AAMAS Conference 2021 Conference Paper

Dynamic Skill Selection for Learning Joint Actions

  • Enna Sachdeva
  • Shauharda Khadka
  • Somdeb Majumdar
  • Kagan Tumer

Learning in tightly coupled multiagent settings with sparse rewards is challenging because multiple agents must reach the goal state simultaneously for the team to receive a reward. This is even more challenging under temporal coupling constraints - where agents need to sequentially complete different components of a task in a particular order. Here, a single local reward is inadequate for learning an effective policy. We introduce MADyS, Multiagent Learning via Dynamic Skill Selection, a bi-level optimization framework that learns to dynamically switch between multiple local skills to optimize sparse team objectives. MADyS adopts fast policy gradients to learn local skills using local rewards and an evolutionary algorithm to optimize the sparse team objective by recruiting the most optimal skill at any given time. This eliminates the need to generate a single dense reward via reward shaping or other mixing functions. In environments with both spatial and temporal coupling requirements, we outperform prior methods and provides intuitive visualizations of its skill switching strategy.

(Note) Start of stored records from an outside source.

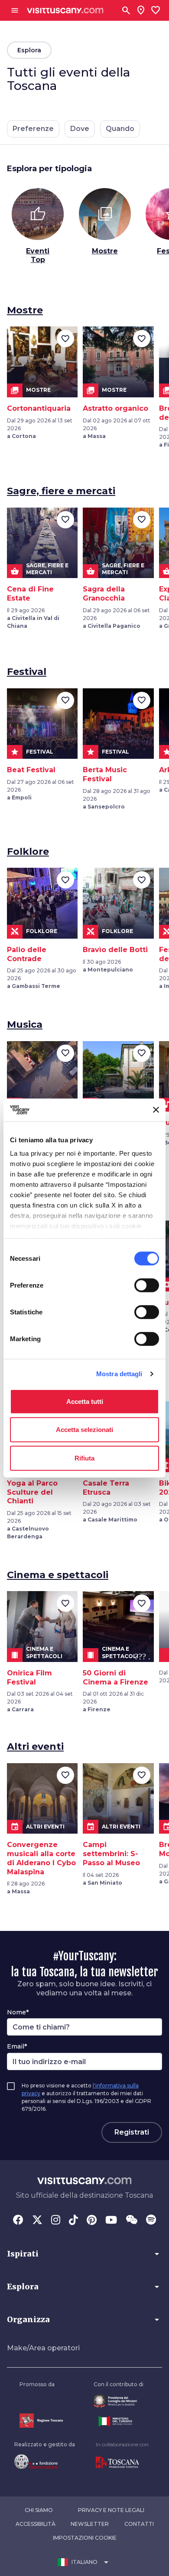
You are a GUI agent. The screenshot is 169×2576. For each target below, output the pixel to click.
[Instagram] (55, 2220)
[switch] (146, 1285)
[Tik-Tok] (73, 2220)
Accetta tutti (84, 1401)
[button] (84, 2253)
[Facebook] (18, 2220)
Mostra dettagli (119, 1373)
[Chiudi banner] (156, 1110)
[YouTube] (111, 2220)
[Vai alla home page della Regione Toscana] (41, 2420)
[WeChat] (131, 2220)
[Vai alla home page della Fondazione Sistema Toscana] (44, 2461)
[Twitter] (37, 2220)
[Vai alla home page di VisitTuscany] (65, 10)
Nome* (18, 2012)
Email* (17, 2046)
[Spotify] (151, 2220)
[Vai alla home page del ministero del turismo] (118, 2421)
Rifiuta (84, 1457)
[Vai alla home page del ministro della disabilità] (118, 2401)
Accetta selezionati (84, 1429)
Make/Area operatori (43, 2348)
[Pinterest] (92, 2220)
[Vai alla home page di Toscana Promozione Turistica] (122, 2463)
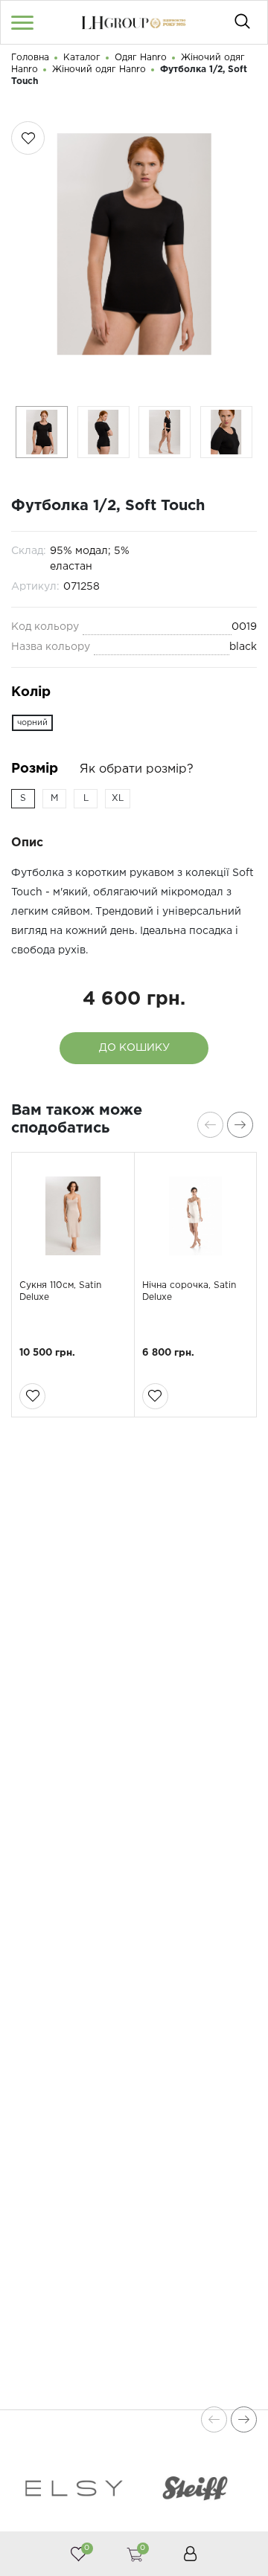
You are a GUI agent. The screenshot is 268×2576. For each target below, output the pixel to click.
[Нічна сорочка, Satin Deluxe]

IROS Conference 2017 Conference Paper

COCrIP: Compliant OmniCrawler in-pipeline robot

  • Akash Singh
  • Enna Sachdeva
  • Abhishek Sarkar
  • K. Madhava Krishna

This paper presents a modular in-pipeline climbing robot with a novel compliant foldable OmniCrawler mechanism. The robot has a series of 3 compliant foldable OmniCrawler modules interconnected by links via passive joints. The circular cross-section of the module enables a holonomic motion to facilitate the alignment of the robot in the direction of bends. Additionally, the crawler mechanism provides a fair amount of traction, even on slippery pipe surfaces. These advantages of crawler modules have been further augmented by incorporating active compliance in the module, which helps to negotiate sharp bends in small diameter pipes. Introducing compliance in the crawler module with a single chain-lugs assembly is the the key novelty of this design. For the desirable pipe diameter and curvature of the bends, the spring stiffness value for each passive joint is determined by formulating a constrained optimization problem using the quasi-static model of the robot. Moreover, a minimum friction coefficient value between the module-pipe surface which can be vertically climbed by the robot without slipping is estimated. The numerical simulation results have further been validated by experiments on real robot prototype.